Ramezani Tehrani et al., 2014 [39], investigated associations between duration of lactation and the development of MetS in a 9-year prospective study from Iran, where 925 women without MetS at baseline were randomly selected from the Tehran Lipid and Glucose Study (aged 15–50 years) [39]. Duration of lactation was reported in questionnaires, and the women were assigned to five groups according to their lifetime duration of lactation: none, 1–6 months, 7–12 months, 13–23 months, and 24 months or more. Of the 340 women that reported no lactation, 311 were nulliparous, and 29 parous. In the four lactating groups, the women had, on average, two children. MetS was defined using the clinical diagnostic criterion for Iranian adult MetS [48]. After nine years, the incidence of MetS was 12.1% in the non-lactating group, and 28.6%, 34.0%, 26.2%, and 26.7% in women who breastfed for 1–6, 7–12, 13–23, and 24 months or more, respectively. When comparing the groups, no lactation was associated with the reduced risk of MetS, compared to lactation for 24 months or more, RR 0.3 (95% CI 0.2–0.5), indicating that negative history of lactation was associated with decreased MetS. However, the direction of this association was reversed and not significant after adjusting for age, physical activity, daily caloric intake, BMI, and parity (RR 1.5, (95% CI 0.7–3.0)). Among the four lactating groups, no significant differences in the incidence of MetS were revealed. However, in the adjusted model, a significant association between 13 and 23 months duration of lactation and higher incidence of MetS were found, compared with 24 months or more, RR 1.8 (95% CI 1.0–3.4), indicating that a longer duration of lactation for more than two years was associated with decreased MetS.

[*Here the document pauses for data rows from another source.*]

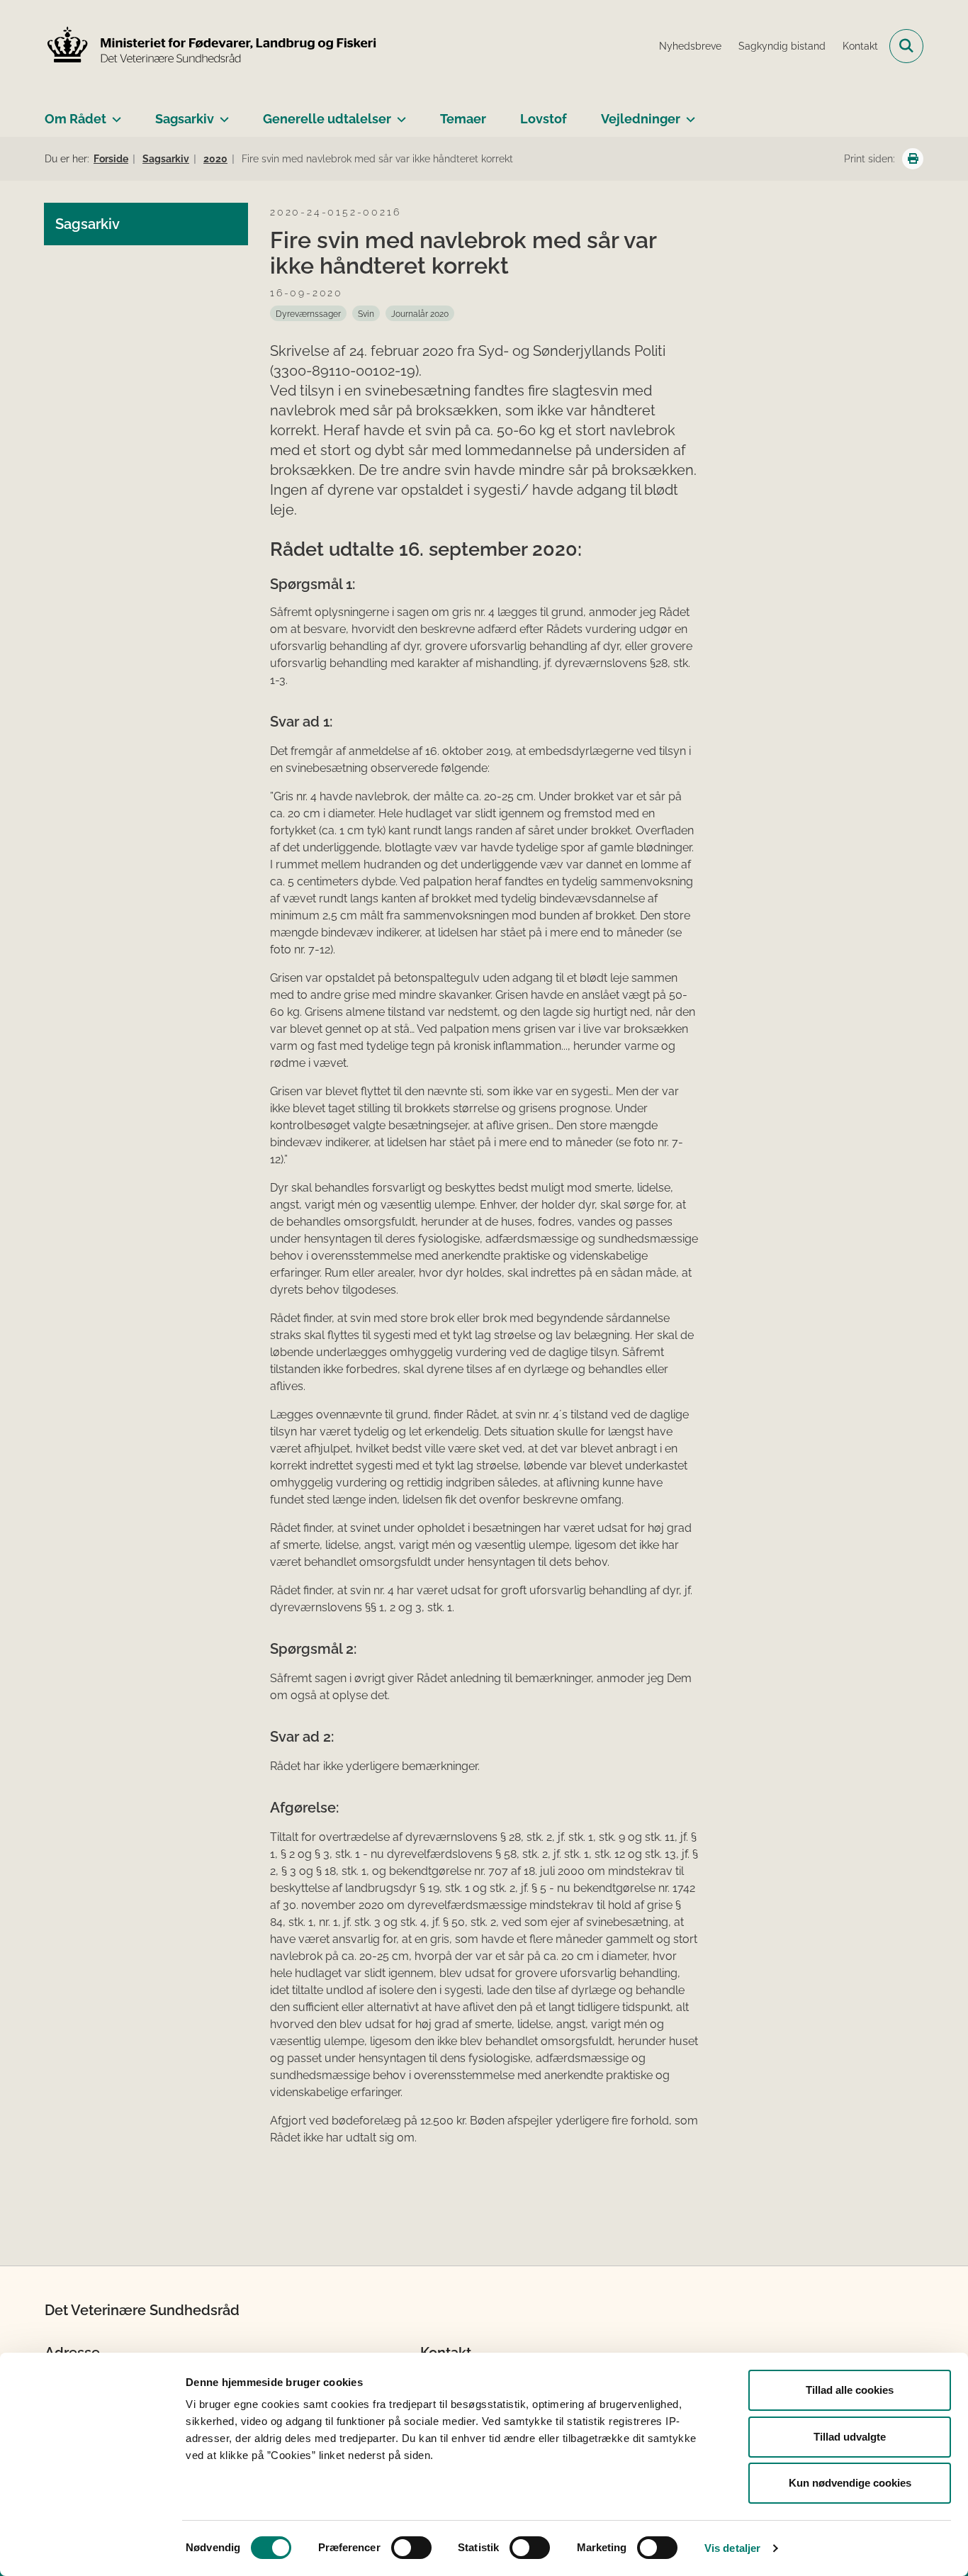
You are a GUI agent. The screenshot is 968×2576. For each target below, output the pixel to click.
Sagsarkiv (184, 118)
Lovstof (543, 118)
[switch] (411, 2547)
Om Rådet (75, 118)
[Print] (912, 158)
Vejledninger (640, 118)
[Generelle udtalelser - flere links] (398, 113)
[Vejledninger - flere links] (687, 113)
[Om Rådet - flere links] (113, 113)
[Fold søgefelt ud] (906, 46)
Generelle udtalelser (327, 118)
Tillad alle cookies (850, 2390)
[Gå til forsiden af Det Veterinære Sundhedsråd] (211, 46)
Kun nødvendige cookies (850, 2483)
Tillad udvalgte (850, 2437)
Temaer (463, 118)
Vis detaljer (732, 2548)
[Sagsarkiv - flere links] (221, 113)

3.3. Cross-Sectional Studies

Cho et al., 2009 [44], investigated associations between reproductive factors and MetS in 892 postmenopausal women from the Korean National Health and Nutrition Examination Survey (KHANES) 2005 [44]. Lactation was defined as a history of breastfeeding for at least one month, and the participants were assigned to one of two categories regarding lactation: ever and never. MetS was defined using the NCEP ATP III criteria III JAMA 2001, except abdominal obesity, where the criterion was adopted from the Korean Society for the Study of Obesity [49] (Table 5). MetS was present in 31% of the women. The mean (SD) differed and was statistically significant between the women with MetS compared with those without MetS; age 65.2 (9.01) vs. 62.43 (8.87), years since menopause 15.05 (9.99) vs. 12.34 (9.66), parity 4.02 (2.01) vs. 3.60 (1.89), respectively. The study found no association between lactation and MetS, unadjusted OR 1.48 (95% CI 0.84–2.60), and adjusted OR 1.20 (95% CI 0.65–2.20) (age, body mass index, and demographic, socioeconomic, and lifestyle factors).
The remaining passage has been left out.